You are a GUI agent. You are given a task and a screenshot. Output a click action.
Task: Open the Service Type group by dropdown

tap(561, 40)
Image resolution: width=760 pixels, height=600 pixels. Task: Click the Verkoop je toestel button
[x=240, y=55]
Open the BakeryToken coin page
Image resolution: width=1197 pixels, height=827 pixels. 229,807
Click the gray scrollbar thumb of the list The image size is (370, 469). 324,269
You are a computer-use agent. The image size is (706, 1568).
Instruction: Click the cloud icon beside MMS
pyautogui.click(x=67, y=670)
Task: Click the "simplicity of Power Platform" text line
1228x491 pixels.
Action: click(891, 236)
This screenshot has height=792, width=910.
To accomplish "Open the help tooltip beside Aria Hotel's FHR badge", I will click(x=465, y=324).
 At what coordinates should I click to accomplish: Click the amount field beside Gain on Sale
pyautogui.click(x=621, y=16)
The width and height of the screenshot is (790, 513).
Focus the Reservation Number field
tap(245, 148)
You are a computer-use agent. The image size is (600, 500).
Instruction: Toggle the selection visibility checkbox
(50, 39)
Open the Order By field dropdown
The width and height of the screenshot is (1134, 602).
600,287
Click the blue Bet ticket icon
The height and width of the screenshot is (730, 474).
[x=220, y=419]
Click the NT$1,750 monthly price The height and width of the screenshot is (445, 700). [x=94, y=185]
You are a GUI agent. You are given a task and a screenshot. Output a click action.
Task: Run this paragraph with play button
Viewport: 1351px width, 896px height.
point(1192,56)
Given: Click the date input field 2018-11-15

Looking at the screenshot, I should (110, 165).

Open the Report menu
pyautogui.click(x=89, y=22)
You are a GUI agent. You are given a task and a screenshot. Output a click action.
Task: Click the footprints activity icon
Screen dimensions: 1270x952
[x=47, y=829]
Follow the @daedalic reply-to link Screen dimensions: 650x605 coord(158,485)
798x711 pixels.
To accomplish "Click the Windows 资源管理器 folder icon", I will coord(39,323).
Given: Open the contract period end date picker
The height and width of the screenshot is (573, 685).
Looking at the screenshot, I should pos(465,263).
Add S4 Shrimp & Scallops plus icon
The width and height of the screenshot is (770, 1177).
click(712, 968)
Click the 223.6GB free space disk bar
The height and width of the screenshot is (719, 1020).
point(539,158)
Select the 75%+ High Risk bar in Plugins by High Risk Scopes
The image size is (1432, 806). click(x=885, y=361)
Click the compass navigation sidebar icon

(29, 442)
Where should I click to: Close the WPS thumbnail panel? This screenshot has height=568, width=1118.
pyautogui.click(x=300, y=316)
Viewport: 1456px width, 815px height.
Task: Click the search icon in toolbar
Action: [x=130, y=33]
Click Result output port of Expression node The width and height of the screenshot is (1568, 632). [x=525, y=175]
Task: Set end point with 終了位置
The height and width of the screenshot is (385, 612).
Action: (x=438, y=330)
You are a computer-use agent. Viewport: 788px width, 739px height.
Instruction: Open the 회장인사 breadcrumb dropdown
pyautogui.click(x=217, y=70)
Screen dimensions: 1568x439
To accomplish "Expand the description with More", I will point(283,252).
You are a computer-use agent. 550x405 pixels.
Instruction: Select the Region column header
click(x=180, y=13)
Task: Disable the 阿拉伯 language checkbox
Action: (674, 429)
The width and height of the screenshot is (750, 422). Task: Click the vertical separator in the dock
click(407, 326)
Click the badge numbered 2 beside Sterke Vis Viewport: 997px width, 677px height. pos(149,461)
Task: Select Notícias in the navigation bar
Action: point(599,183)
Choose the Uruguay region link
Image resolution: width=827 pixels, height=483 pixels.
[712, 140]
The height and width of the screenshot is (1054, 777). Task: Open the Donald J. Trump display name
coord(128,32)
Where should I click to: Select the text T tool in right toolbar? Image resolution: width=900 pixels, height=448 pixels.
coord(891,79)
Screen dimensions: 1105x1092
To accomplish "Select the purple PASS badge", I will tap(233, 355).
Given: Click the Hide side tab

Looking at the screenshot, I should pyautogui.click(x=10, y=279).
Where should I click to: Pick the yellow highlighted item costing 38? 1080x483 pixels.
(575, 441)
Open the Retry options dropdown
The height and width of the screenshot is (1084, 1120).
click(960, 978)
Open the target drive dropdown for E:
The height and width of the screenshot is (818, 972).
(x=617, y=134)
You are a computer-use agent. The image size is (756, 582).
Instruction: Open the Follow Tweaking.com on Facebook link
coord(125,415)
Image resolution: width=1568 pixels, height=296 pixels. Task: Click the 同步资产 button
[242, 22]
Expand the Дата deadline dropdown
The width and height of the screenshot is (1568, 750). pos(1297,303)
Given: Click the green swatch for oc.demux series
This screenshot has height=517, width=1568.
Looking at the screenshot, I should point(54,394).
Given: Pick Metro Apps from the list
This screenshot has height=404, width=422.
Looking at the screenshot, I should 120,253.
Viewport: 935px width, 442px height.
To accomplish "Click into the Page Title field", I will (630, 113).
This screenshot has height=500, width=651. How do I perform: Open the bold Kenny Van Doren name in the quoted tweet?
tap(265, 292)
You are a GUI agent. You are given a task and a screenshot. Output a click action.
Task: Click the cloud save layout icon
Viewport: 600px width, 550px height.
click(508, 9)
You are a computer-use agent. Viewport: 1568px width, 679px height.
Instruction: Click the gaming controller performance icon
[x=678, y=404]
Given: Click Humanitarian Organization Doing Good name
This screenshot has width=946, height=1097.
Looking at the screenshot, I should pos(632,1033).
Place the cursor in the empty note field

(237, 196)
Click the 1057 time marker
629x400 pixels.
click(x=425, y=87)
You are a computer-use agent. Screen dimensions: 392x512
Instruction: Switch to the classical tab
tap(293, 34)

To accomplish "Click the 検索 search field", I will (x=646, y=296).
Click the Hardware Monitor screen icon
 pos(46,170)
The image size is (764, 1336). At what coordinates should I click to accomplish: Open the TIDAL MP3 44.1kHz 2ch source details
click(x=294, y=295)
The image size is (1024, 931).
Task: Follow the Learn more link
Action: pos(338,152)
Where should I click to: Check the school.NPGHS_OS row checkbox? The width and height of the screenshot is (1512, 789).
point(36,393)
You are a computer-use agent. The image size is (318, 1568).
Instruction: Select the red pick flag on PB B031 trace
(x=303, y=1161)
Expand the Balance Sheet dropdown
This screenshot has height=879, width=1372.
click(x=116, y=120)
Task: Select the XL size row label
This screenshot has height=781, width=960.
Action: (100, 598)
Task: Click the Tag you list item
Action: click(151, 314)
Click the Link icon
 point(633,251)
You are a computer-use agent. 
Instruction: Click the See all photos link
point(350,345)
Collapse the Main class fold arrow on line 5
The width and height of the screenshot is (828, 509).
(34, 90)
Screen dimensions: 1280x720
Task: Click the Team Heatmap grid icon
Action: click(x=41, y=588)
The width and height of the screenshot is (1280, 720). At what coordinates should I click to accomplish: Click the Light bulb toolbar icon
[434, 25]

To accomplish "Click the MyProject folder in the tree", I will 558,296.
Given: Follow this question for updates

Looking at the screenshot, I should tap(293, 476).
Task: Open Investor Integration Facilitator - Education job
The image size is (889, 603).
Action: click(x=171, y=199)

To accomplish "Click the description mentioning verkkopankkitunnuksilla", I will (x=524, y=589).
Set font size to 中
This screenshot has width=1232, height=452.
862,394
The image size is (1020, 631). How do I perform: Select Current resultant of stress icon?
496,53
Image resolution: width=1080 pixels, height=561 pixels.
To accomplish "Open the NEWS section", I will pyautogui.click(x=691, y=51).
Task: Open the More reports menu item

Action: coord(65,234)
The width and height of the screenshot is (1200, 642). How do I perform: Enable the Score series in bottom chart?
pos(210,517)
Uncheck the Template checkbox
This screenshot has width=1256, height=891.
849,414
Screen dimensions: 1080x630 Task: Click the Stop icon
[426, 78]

·····

§ Work order: Show the lines of the material that contain the word "folder".

§ Solved exercise:
To accomplish "Click the Windows 资源管理器 folder icon", I will coord(39,323).
To accomplish "Click the MyProject folder in the tree", I will 558,296.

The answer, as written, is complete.